Influenced by Yeats, Pound's collection of poetry Personae (1909) also was inspired by Browning's dramatic monologues. His collections of letters and criticism include The Spirit of Romance (1910), A B C of Reading (1934) and Guide to Kulchur (1938). In Ripostes (1912) he introduced free-verse forms that he later used in Lustra (1916). Pound developed an interest in Chinese culture and published a book of translations from Chinese called Cathay (1915).  This inspired his own work, The Cantos, that he published in sections from 1925. Homage to Sextus Propertius (1917) is a playful and erotic rendition of an Augustan love elegist, deliberately misread for humorous effect. Hugh Selwyn Mauberley (1920) is a brilliant and ironic verse history of English culture damning it as intellectually feeble and restricted.

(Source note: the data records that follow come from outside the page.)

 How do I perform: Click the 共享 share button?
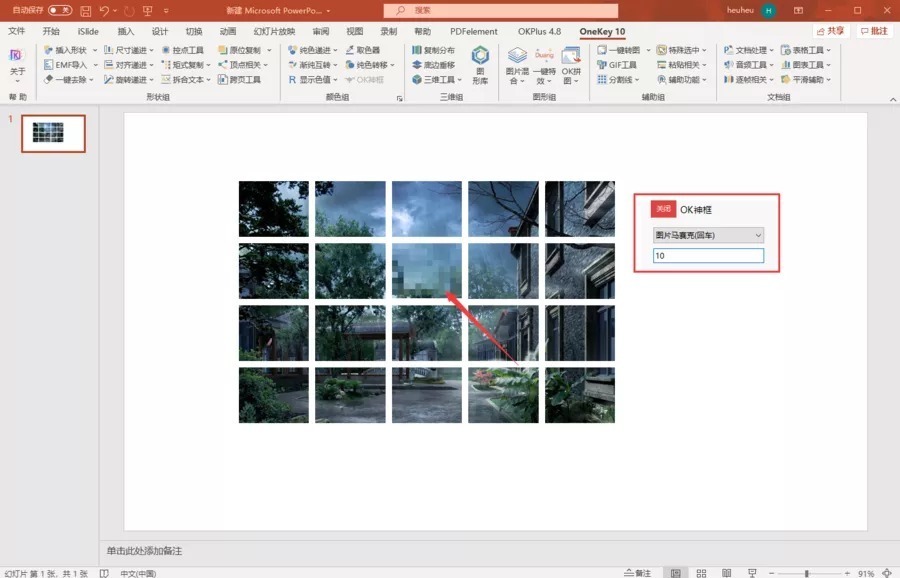830,31
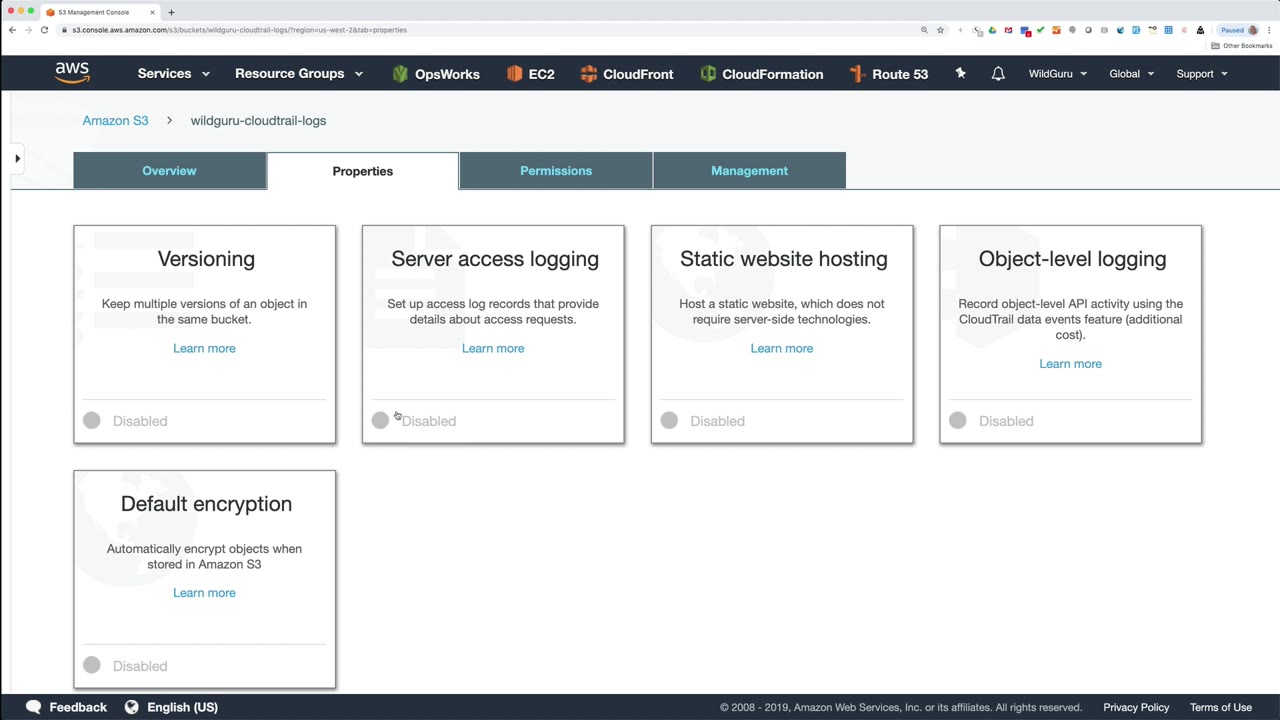Click the browser address bar URL
Image resolution: width=1280 pixels, height=720 pixels.
tap(240, 30)
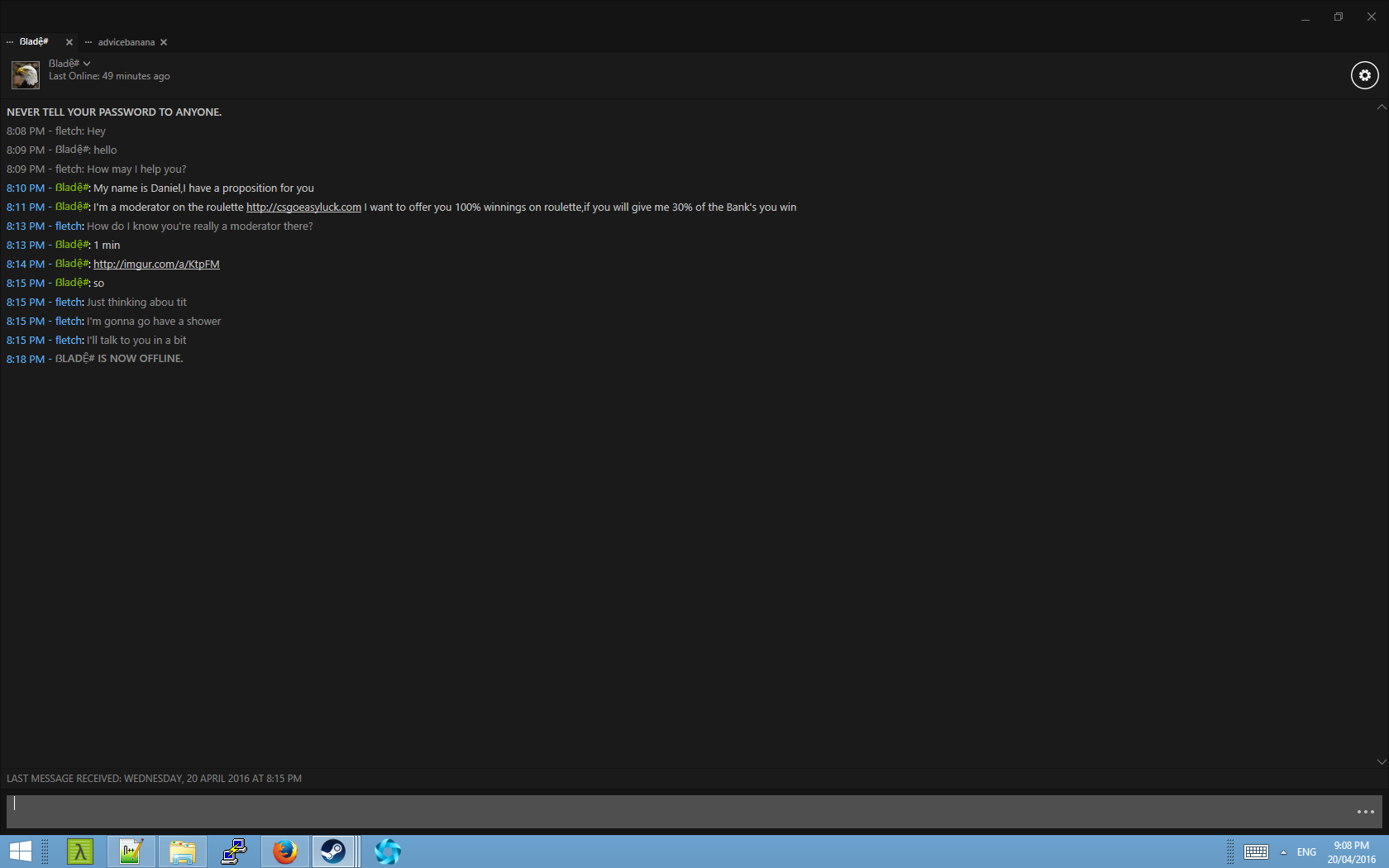This screenshot has height=868, width=1389.
Task: Toggle the on-screen touch keyboard
Action: (x=1256, y=852)
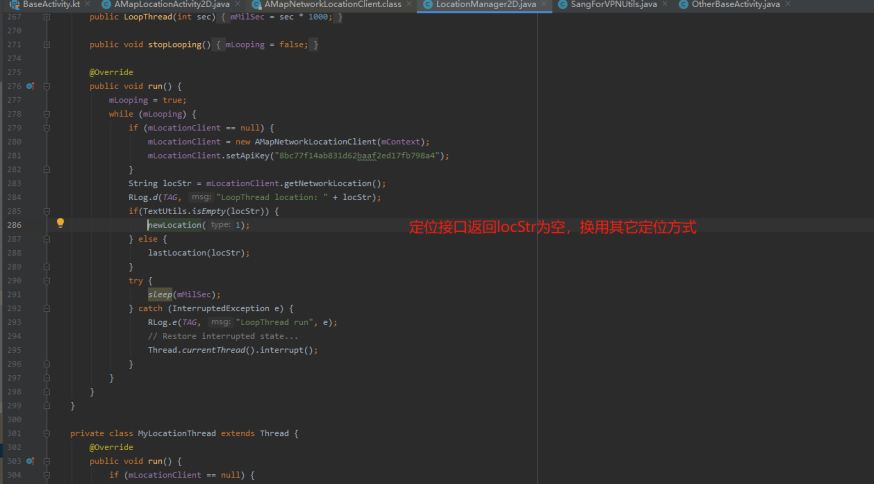Viewport: 874px width, 484px height.
Task: Click the newLocation method call on line 286
Action: pyautogui.click(x=175, y=225)
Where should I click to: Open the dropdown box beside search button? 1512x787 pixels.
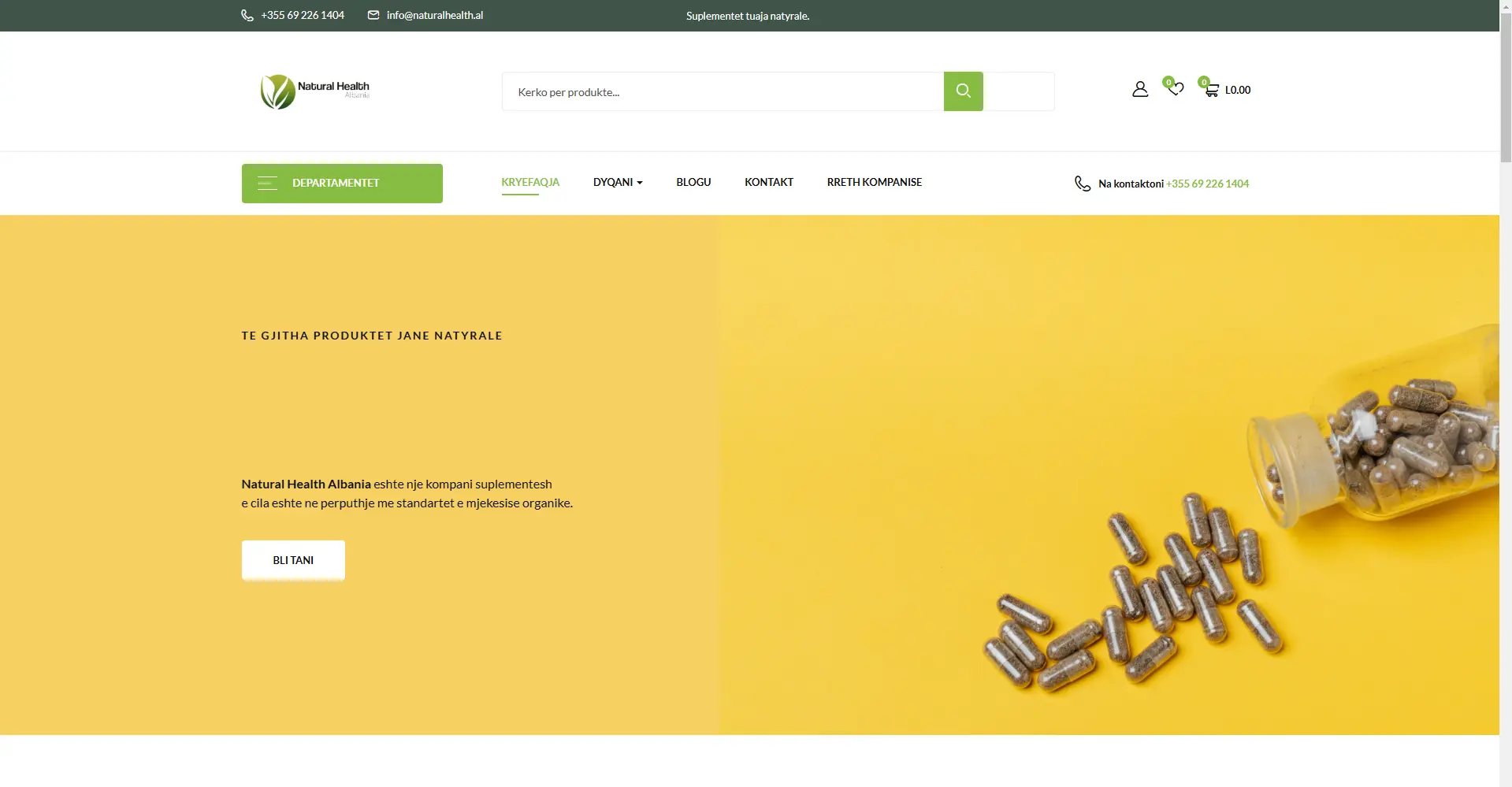[x=1019, y=91]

Pound is a controversial figure, condemned as obscure, elitist and ultimately naive about modernity itself. His early work was influenced by the late Romanticism of the Pre-Raphaelite movement with a deliberate attempt to render it classical and medieval in subject and approach; poetry was akin to escapism from the prosaic present. Later on he became a spokesperson for ‘Imagism' – a modernist movement inspired by classical Japanese and Chinese poetic forms, concentrating on direct treatment of the subject, reducing the words to those that contribute to musical phrasing rather than metronome sequence. The work of Imagists has a clarity, economy and formal freedom, juxtaposing allusions, quotations and narrative. Pound worked on his modernist epic Cantos for almost fifty years, the composition becoming ever more elliptical and obscure arguably more for effect than as a result of inherent complexity. His fanatical anti-Semitism was central to what critic F.R.Leavis described as a ‘terrible degeneration' from his more remarkable work as a poet and advocate of modernism.